Hij pakte de estoque die hij op een tafel had gelegd en begon hem te scherpen, toen hield hij hem voor zich alsof hij op ’t punt stond een aanstormende stier te doorsteken. Verschrikt renden de jongens de tent uit, terwijl de matadors woorden hen nog naklonken: ’Caramba! Een weekloon voor een dief. Nee, nee, dat kan niet zo zijn. Ik krijg die jongens!’
’Wat gaan we nu doen?’ hijgde Joe toen ze beiden op veilige afstand waren. ’Tjonge, is-t-ie gek!’
’Ik weet wel wat ik doe,’ lachte Frank, ’Ik verstop me in de olifantentent, tot die Castillo wat afgekoeld is.’
’Ja, ik denk dat ik ook maar eens aan ’t werk ga,’ zei Joe.
’Nou, tot ziens maar. Mieters, dat we meneer Barker’s zwaard hebben gevonden, hè?’
’Chet heeft ons inderdaad geholpen dat raadsel op te lossen,’ antwoordde Frank. ’We zullen nog wat meer dan een kwart liter ijs voor hem kopen voor zijn goede werk.’
’We zouden een schermmasker voor hem kunnen kopen,’ grinnikte hij terwijl hij wegliep.
Hij haastte zich naar de slangenkooi.
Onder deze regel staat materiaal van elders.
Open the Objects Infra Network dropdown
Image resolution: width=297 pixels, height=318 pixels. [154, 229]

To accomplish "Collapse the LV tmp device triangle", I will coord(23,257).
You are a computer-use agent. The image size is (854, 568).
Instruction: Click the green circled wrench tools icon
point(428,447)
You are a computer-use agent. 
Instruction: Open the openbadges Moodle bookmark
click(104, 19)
Onderweg passeerde hij een van de kleinere tenten. Een luide stem deed hem plotseling zijn adem inhouden.
’Dus jij wilt onze opslagruimten voor je winkel gebruiken, hè?’ vroeg de stem.
Als bij ingeving kroop de jongen naar de opening van de tent en gluurde naar binnen.
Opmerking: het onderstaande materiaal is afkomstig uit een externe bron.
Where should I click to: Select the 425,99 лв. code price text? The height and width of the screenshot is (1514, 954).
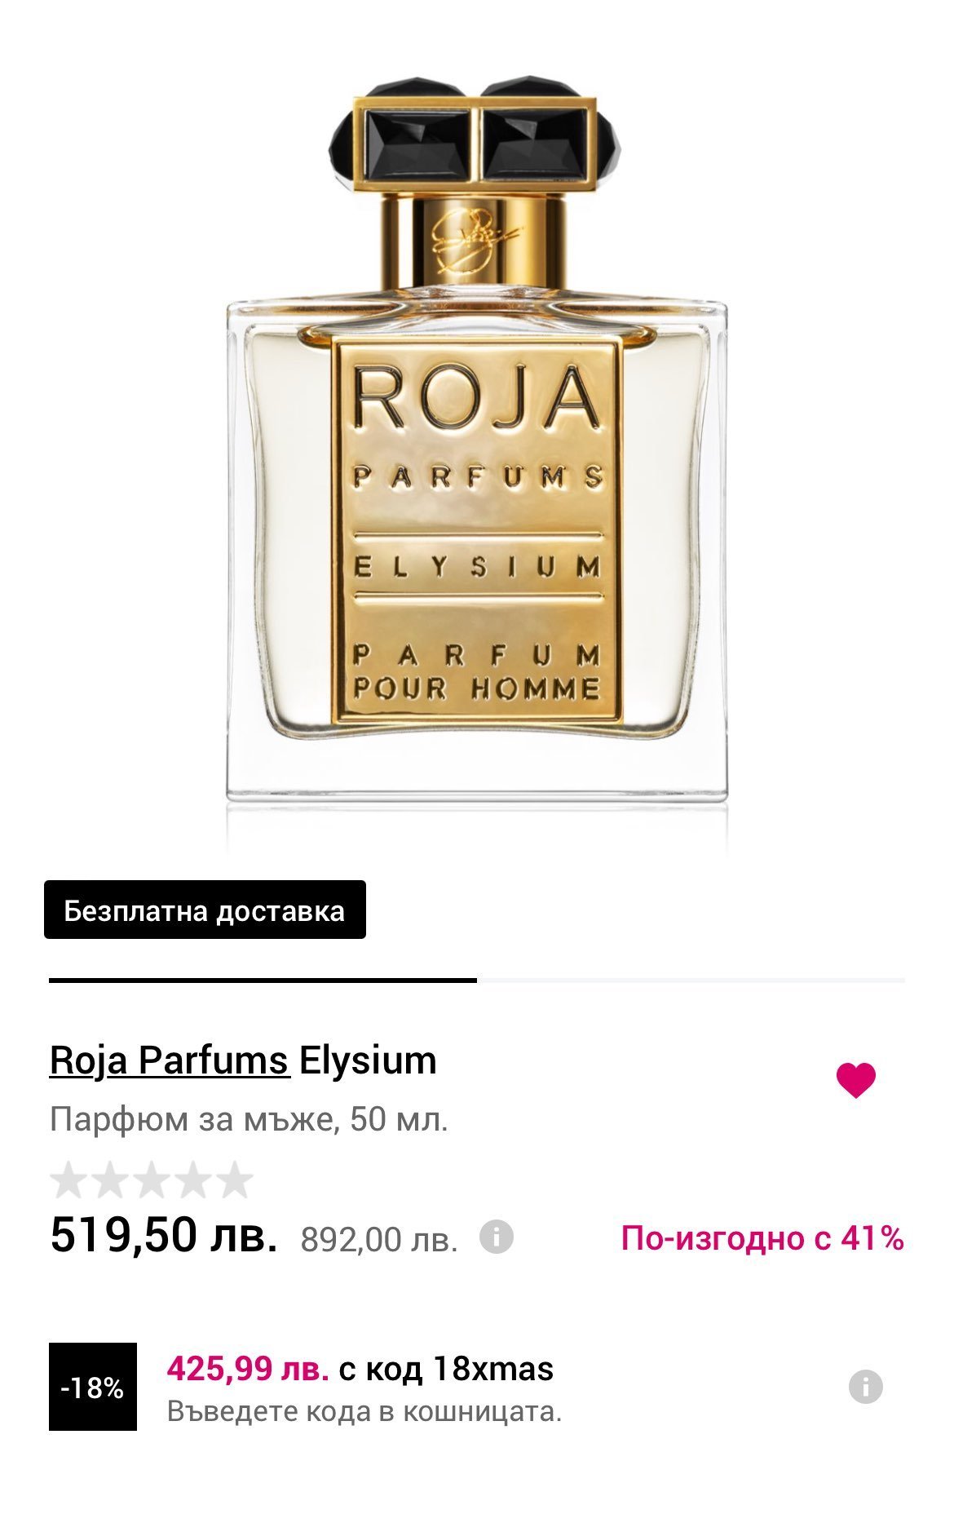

Hij onderdrukte een uitroep toen hij Hinchman van de Grote Tent herkende, die aan de telefoon vastgeklonken scheen.
’Je zegt dat je winkel vernield is door een explosie, Charlie?’
Een kort afgebroken geluid klonk door de hoorn. Toen sprak de Grote Hinchman weer. ’Nou vooruit dan maar, je kunt de opslagplaats van ons circus zolang voor je winkel gebruiken. Wat zeg je? Ja, natuurlijk hebben we ’em later weer nodig.’
De hoorn werd op de haak gesmeten.
’Hmm,’ overpeinsde Joe, terwijl zijn hart sneller klopte van opwinding. ’Hier hebben we werkelijk een spoor naar Hinchman en die andere dieven. Ik vraag me af of de Grote Man weet, wat ze in hun schild voeren.’